[GH-ISSUE #3568] ollama crashed at 0.1.31 - CUDA out of memory #2201

Closed
opened 2026-04-12 12:27:02 -05:00 by GiteaMirror · 6 comments
Owner

Originally created by @abnormalboy on GitHub (Apr 10, 2024).
Original GitHub issue: https://github.com/ollama/ollama/issues/3568

Originally assigned to: @mxyng on GitHub.

What is the issue?

When i use langchain in python , the ollama crashed . What model i use is "gemma:7b". when i use "llama2:7b" ollama is normal work. Is my memory is not support? My computer GPU memory is 8GB.

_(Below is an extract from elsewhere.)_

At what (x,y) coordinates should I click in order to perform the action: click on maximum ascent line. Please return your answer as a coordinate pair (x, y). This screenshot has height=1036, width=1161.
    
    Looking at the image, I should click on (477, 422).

from langchain.llms.ollama import Ollama
from langchain_core.prompts import ChatPromptTemplate
from langchain_core.output_parsers import StrOutputParser
from langchain_community.vectorstores import DocArrayInMemorySearch
from langchain_core.runnables import RunnableParallel, RunnablePassthrough
from langchain_community.embeddings import OllamaEmbeddings
import asyncio
async def main():

    vectorstore = DocArrayInMemorySearch.from_texts(
        ["以可解析的json格式返回", "如{\"hello\":\"world\"}"],
        embedding=OllamaEmbeddings(),
    )

    retriever = vectorstore.as_retriever()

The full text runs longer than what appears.